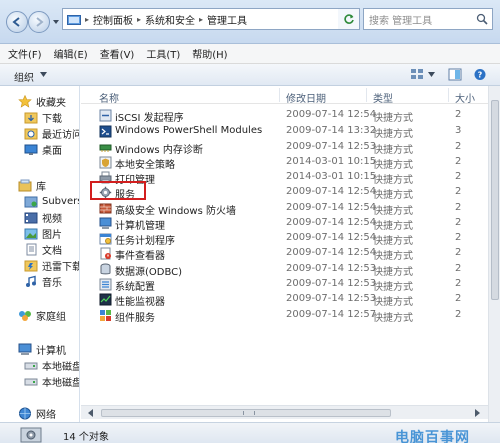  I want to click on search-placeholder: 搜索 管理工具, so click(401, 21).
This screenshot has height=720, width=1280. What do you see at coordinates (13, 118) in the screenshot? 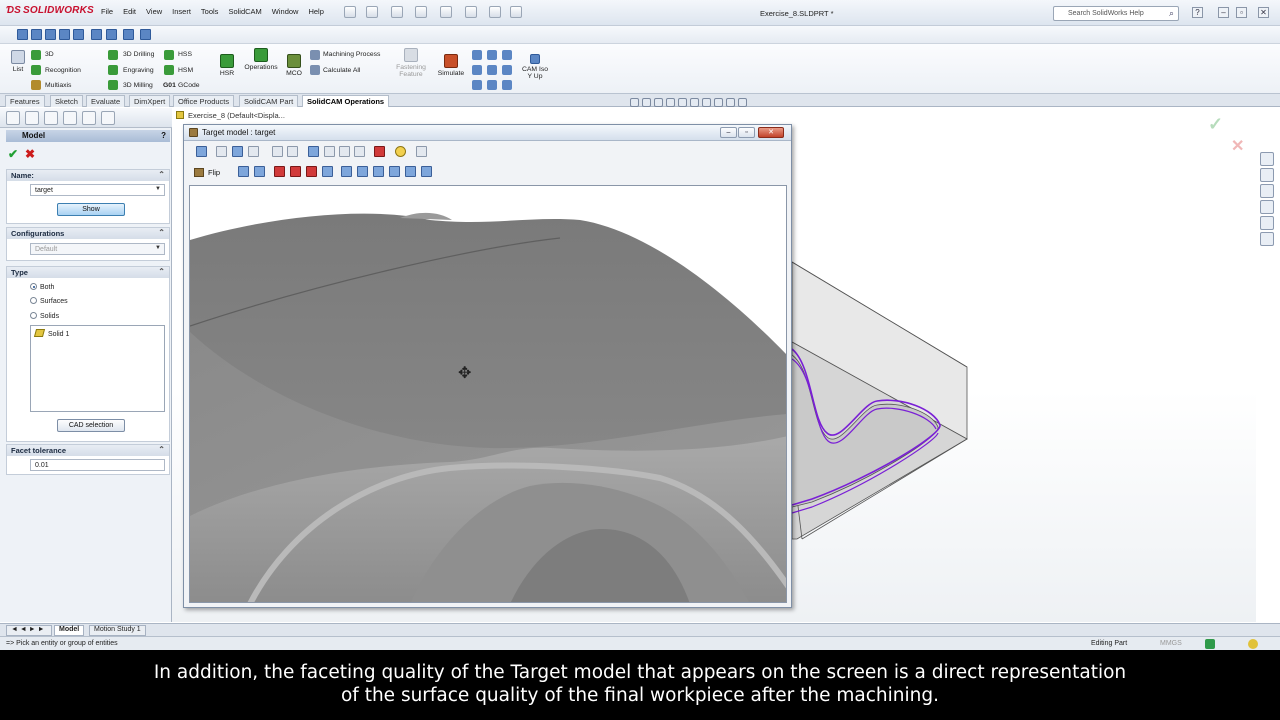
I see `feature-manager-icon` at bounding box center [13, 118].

...

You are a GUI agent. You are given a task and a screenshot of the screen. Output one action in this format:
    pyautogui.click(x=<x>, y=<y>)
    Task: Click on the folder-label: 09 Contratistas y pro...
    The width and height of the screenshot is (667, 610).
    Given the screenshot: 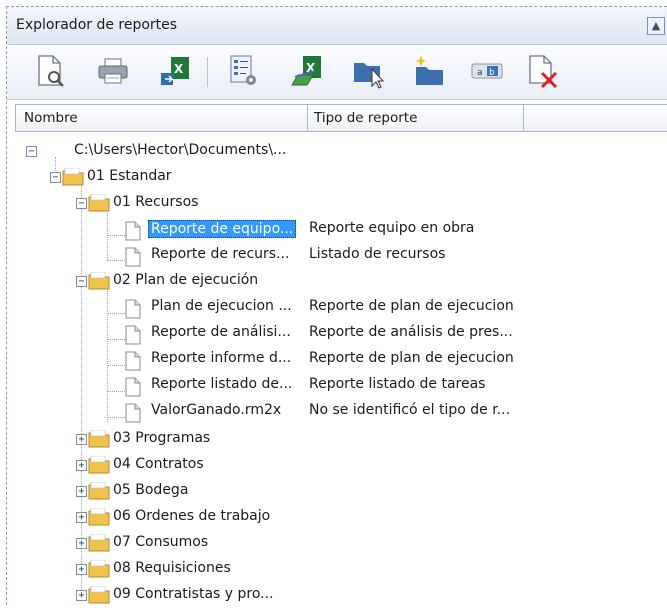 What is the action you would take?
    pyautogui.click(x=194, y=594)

JOB> Please reproduce the stretch of items from the line containing "This screenshot has" through the line containing "center [13, 118].", leaving out any pictures.

RESULT OF THE TASK>
This screenshot has height=720, width=1280. What do you see at coordinates (13, 118) in the screenshot? 
I see `feature-manager-icon` at bounding box center [13, 118].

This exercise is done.